The Catholic Bishop of Kerry, Dr Bill Murphy, has said he believes "a different and more exciting church is emerging, slowly and painfully" in Ireland.
It was "the kind of church envisaged by the Second Vatican Council, the kind of church needed in the 21st century: a consultative, participative, learning community, where there are different roles but all members have equal dignity and each member has a contribution to make and an opportunity to make it".
Speaking during the Chrism Mass in St Mary's Cathedral, Killarney, he described priests and bishops as midwives "witnessing and facilitating the birth of a different kind of church".
In a sermon at the Easter Eucharist in Saint Fin Barre's Cathedral in Cork yesterday, the Church of Ireland Bishop of Cork, Cloyne and Ross, the Right Rev Paul Colton, criticised "doctrinal posturing and ecumenical frigidity" among Christians.
He reflected on those "who suffer because we have failed to open our arms of welcome; of the pain that flows from the inflexibility of our doctrinal posturing and our ecumenical frigidity".
For many their experience of the church was "far from being one of Resurrection" more "that of Crucifixion".
In his Easter message, the Church of Ireland Primate, Archbishop Robin Eames, said, particularly in the context of the current stalemate in the North, the "message is clear and demanding for this community this Easter - we must move on".

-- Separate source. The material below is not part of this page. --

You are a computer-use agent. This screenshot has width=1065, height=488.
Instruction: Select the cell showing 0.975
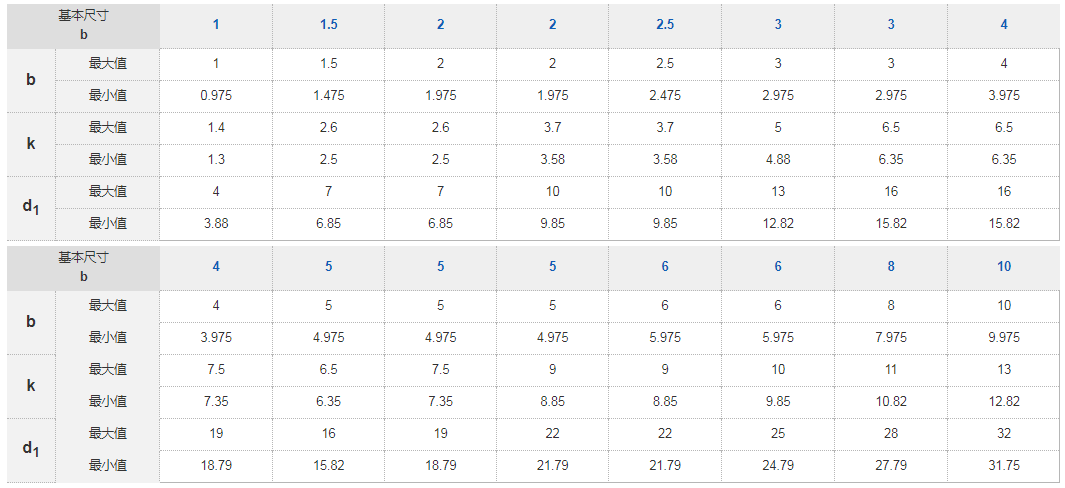(x=216, y=96)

He said that "in politics, in religious understandings of each other, in community issues and in personal life, we must move on. The past is too full of the burdens of failure and pain."
In his sermon yesterday at St Patrick's Cathedral, Armagh, Archbishop Eames said "a new trust across the community is desperately needed this Easter". He said "we need a new confidence in ourselves - and in each other. All of us can contribute to that confidence and trust."
The Church of Ireland Archbishop of Dublin Most Rev John Neill, reflecting on setbacks in the peace process, asked "could the insistence that the present peace process is the only way to peace, prevent us from exploring other avenues to the very peace for which we pray?"
In a sermon at Christ Church Cathedral yesterday he also spoke of those who still live "in an overwhelming darkness" in Ireland. "There are so many caught in a spiral of poverty from which there seems no hope of escape. There are others who are victims of health services that no longer seem able to deliver. There are families crying out for more support services for those with disabilities, mental and physical. There are young people sucked into a life of addiction."
He said while "none of this is anything like as extensive as what the people of Iraq are suffering", nonetheless there were many "in their own deep despair nearer home as well".
On Iraq, he said "as we see the desperate mess and humanitarian crisis facing the people" there, Easter faith does not say 'it was worth it' or 'pain must come before a fresh start'."
Easter faith instead reached out "to bring a hope that is not based on economic or, indeed, on any human analysis - but a hope that is based on the power and love of the Risen Christ to hold on to those in depths of trouble".
At Dublin's Pro Cathedral yesterday, Cardinal Desmond Connell said that "through the Resurrection the light of God's truth scatters the dark deception of sin, the beauty of our Lord's risen life repels the corruption of death, his cleansing breath breathes into our hearts the life of reconciliation and communion with God, and love has the final triumph.
"He shows us the new dignity which makes us even now partakers in God's eternal life, beloved children of his family, with himself as our elder brother."